Prediction: The Power of the Dog
Pick: tick…tick…Boom!
C’mon! Weaving in all those Broadway stars who aren’t used to double and triple takes? Syncing all that couch-jumping, keys-pounding action? Let’s hear it for my boy, Lin-Manuel!!
[Update post-Oscars: “Dune” was the winner.]
Makeup and Hairstyling
Two words. Jared Leto. I didn’t know he was in the movie — even after I watched it — so “House of Gucci” must win. No point even listing the also-rans.
Prediction and Pick: House of Gucci
[Update post-Oscars: “The Eyes of Tammy Faye” was the winner.]
Music (Original Score)
Prediction: Encanto
Pick: Anything but Parallel Mothers
Seriously. That soundtrack was like a porn movie score, not that I know anything about porn movies, or scoring.

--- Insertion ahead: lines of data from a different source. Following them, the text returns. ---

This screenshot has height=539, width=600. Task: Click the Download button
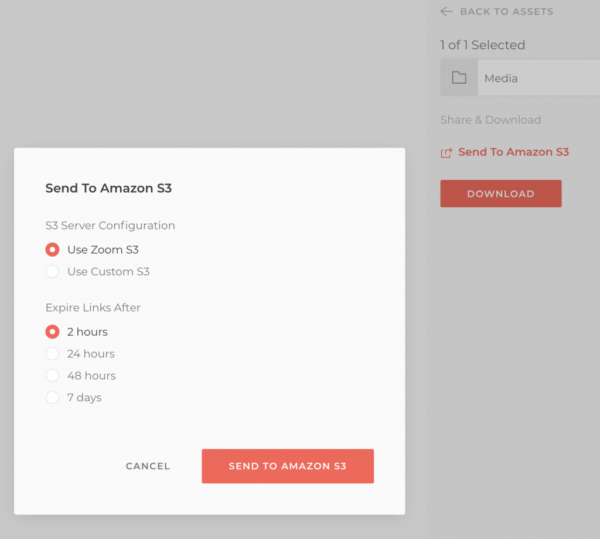(x=501, y=193)
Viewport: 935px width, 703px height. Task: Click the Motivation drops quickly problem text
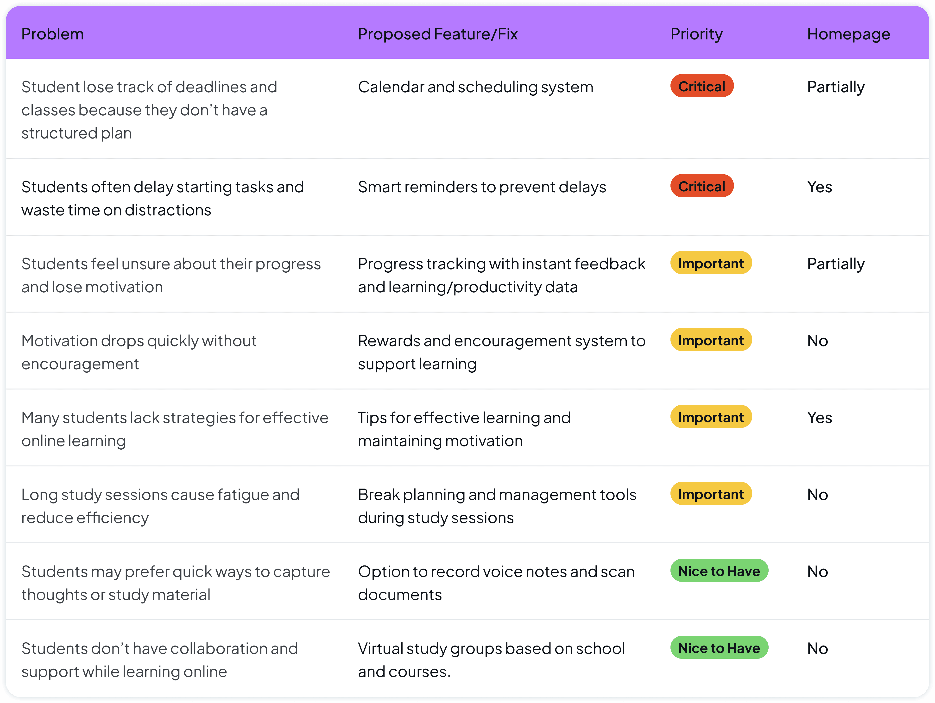point(139,352)
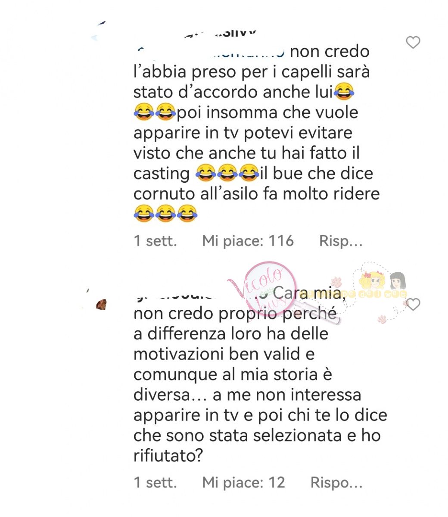Open likes list showing 'Mi piace: 12'
The width and height of the screenshot is (448, 517).
coord(244,482)
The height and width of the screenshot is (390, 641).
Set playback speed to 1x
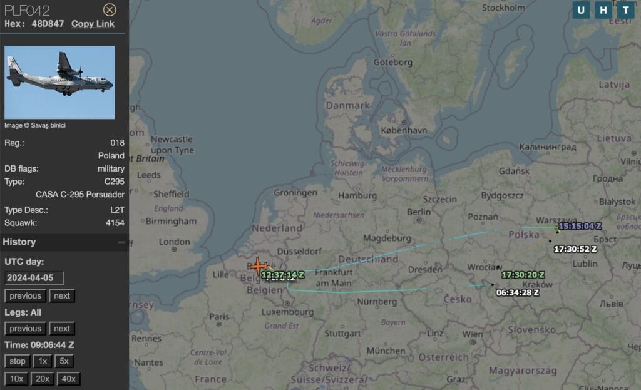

[Update post-Oscars: “Dune” was the winner.]
Production Design

Prediction: The Tragedy of Macbeth
It needs a win. This might be its only shot. Far more artful than the projected winner (“The Power of the Dog” — again?!?)
Pick: West Side Story
A true production, amiright?
[Update post-Oscars: “Dune” was the winner.]
Sound
Belfast. Interestingly, I watched this once without the sound on, just to breathe in its exquisiteness. Despite a killer soundtrack by Van Morrison — made doubly musical by those bewitching brogues — I don’t think such points count for sound design, though.
Dune. Lots of wind-blowing is all I recall.
No Time to Die. The sound crew was no doubt the MacGyvers of sound design but, again, I forgot to pay attention, because I watched it in a hotel.
The Power of the Dog. I liked the piano-practicing scene. And the sound of exasperation. (Really? 12 nominations?!)
West Side Story. CRANK IT UP.
Prediction: This one’s tough. So I’ll go with pack-leader The Power of the Dog.
Pick: West Side Story
[Update post-Oscars: “Dune” was the winner. Damn “Dune.” I got only 2 of 8 among these.]